I decided to run a little experiment, partly out of curiosity, and partly because lately too many people have been blindly reposting and sharing Tweets, (or should I say X’s? Is that even what we’re calling them now?) with me.
I wanted to see what would actually happen if I asked the same simple questions across different platforms.
Spoiler: not all advice is created equal.
And it’s a bit terrifying how much it depends on where you search.
The Experiment
I asked two big questions across Google, LinkedIn, Facebook, Instagram, YouTube, X (Twitter), and just to be thorough, I threw ChatGPT in there too at the end.
Question 1: How to start a business in 2025?
Question 2: Should the UK rejoin the EU?
My goal was simple: see what pops up first. How is the advice framed? Is it serious, shallow, emotional, fact-based, or just a giant pile of psychological / motivational garbage?

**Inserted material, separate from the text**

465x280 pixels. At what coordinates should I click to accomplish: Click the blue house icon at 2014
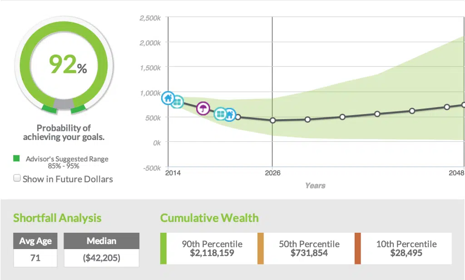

I screenshotted everything (some of it was so skewed), and here’s what I found.
Part 1: I asked the internet "how to start a business in 2025". Here’s what it told me
Quick platform breakdown:
Platform | First page result (summary) | Tone/Approach (summary) |
---|---|---|
SEO-driven blogs giving practical steps (choose structure, register, set up banking, etc.) | Structured, factual, but quite surface-level, focused more on ticking boxes than inspiring action | |
YouTube | Videos mixing hype (“get rich in 30 days”) with actual real talk | Human, accessible, mixes real advice with a bit of “you can do it!” hype |
X (Twitter) | Soundbites: “Sell digital products and live your dream!” | Soundbite-heavy, hype over depth, feels like a shortcut culture |
Trend reports about markets and business sectors | Professional, assumes prior experience, more “what’s coming” than “how to start” | |
Random mix of video guides and entrepreneur groups | Personal, supportive, but messy , often outdated advice mixed with good ideas | |
Reels shouting about passive income and Canva side hustles | Speed > substance, very “sell the dream” |
Platform: Google
First result: SEO-driven blogs giving practical steps (choose structure, register, set up banking, etc.)
Tone/Approach: Structured, factual, quite surface-level. Focused more on ticking boxes than inspiring action.
Platform: YouTube
First result: Videos mixing hype (“get rich in 30 days”) with actual real talk.
Tone/Approach: Human, accessible. Mixes real advice with a bit of “you can do it!” motivation.
Platform: X (Twitter)
First result: Soundbites like “Sell digital products and live your dream!”
Tone/Approach: Soundbite-heavy and hype-driven. Feels very shortcut-focused.
Platform: LinkedIn
First result: Trend reports about markets and business sectors.
Tone/Approach: Professional and assumes prior experience. Focuses more on trends than on how to actually start.
Platform: Facebook
First result: Random mix of video guides and entrepreneur groups.
Tone/Approach: Personal and supportive but messy. Often outdated advice mixed with good ideas.
Platform: Instagram
First result: Reels shouting about passive income and Canva side hustles.
Tone/Approach: Speed over substance. Very “sell the dream” focused with little depth or serious business foundations.

What it shows (and why you should care):
1. Social media has become a search engine.
Especially for Gen Z, (late 1990s and early 2000s), and increasingly Millennials, (1981- 1996) too, they’re not Googling first. They’re TikTok’ing, Instagramming, YouTubing and even LinkedIn searching for advice.
Which means if you’re running a business, marketing yourself, or just trying to sell a product, you’d better seriously think about where your advice or content shows up.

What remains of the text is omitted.